Sprague–Dawley (SD) rats, weighing 200–240 g, half male and half female, were provided by Beijing Vital River Laboratory Animal Technology Co., Ltd. (Beijing, China). Animals were housed under controlled environmental conditions (ambient temperature 23–25 °C; 12 h light/12 h darkness cycle, 45%–55% relative humidity) and maintained on standard pellet diet and water ad libitum throughout the experimental period. The animals were fasted overnight with free access to water for at least 12 h before administration. This study was performed according to the Guide for the Care and Use of Laboratory Animals. All experimental procedures reported herein were reviewed and approved by the Zhengzhou University Animal Care and Use Committee.

3.7. Pharmacokinetic Studies

The 10 mg/mL solution of BZP was prepared by dispersing in 0.9% saline solution. Ten rats (n = 10, each group, half male and half female) received a single intravenous (i.v.) administration of BZP at 0.75 mg/kg via tail vein. Blood samples (200 μL) for pharmacokinetic analyses were collected pre-dose and at 1, 5, 10, 20, 30, 40, 60, 80, 110, 170 and 240 min post-BZP dose by orbital bleeding via heparinized capillary tubes.

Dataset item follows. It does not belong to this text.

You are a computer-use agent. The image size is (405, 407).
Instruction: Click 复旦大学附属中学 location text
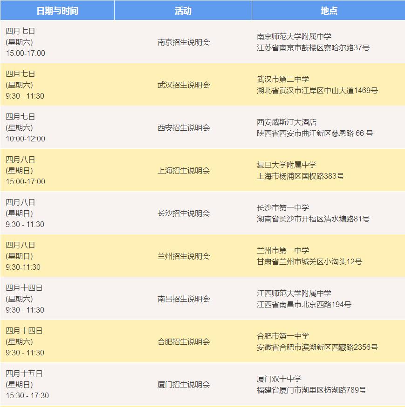pos(287,165)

Plasma samples were harvested by centrifuging the blood at 4500 rpm for 10 min at 4 °C and stored frozen at −80 °C until analysis.

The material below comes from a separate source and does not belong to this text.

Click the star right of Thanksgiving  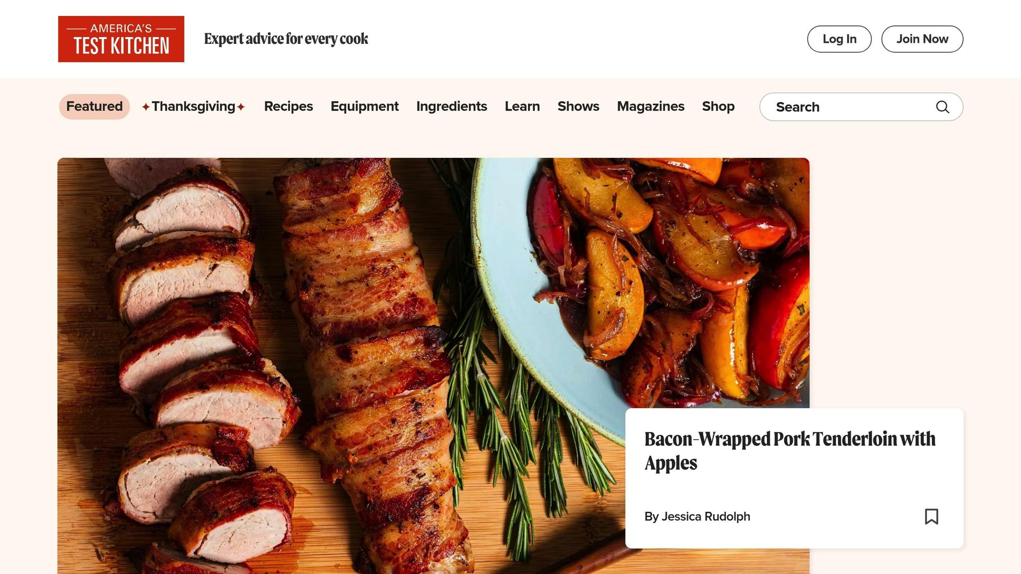(241, 107)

3.8. Pharmacokinetic Calculation and Statistical Analysis

The concentration versus time data and the pharmacokinetic parameters including C, t, AUC0-t, AUC0-∞, MRT0-t, MRT0-∞, CL and V were assessed via non-compartmental analysis using the DAS 2.0 package (version 2.0 pharmacokinetic software; Chinese pharmaco-logical Assn., Beijing, China). An independent-samples t-test was analyzed twice to evaluate the differences of pharmacokinetic parameters between the two groups. The data were expressed as the mean ± standard deviation (SD). A value of p < 0.05 was considered to be statistically significant. All statistical analyses were performed with SPSS 17.0 for Windows (SPSS Inc., Chicago, IL, USA).

4. Conclusions

In this study, a new rapid, sensitive and reliable LC-MS/MS method was established and validated for simultaneous determination of BZP and its metabolite Br-NBP in rat plasma for the first time. This method proved to be superior with respect to its excellent selectivity, small sample volume, simple sample preparation and sensitivity with LLOQ of BZP and Br-NBP at 5 ng/mL. The linearity is good over the linear range of 5–10,000 ng/mL to investigate the BZP and Br-NBP in SD rat plasma. Unknown sample concentrations exceeding the range were diluted and re-assayed. The method was successfully applied to the pharmacokinetic study of BZP, which will be helpful in providing a firm basis and useful information for further research into the preclinical and clinical pharmacokinetics of BZP.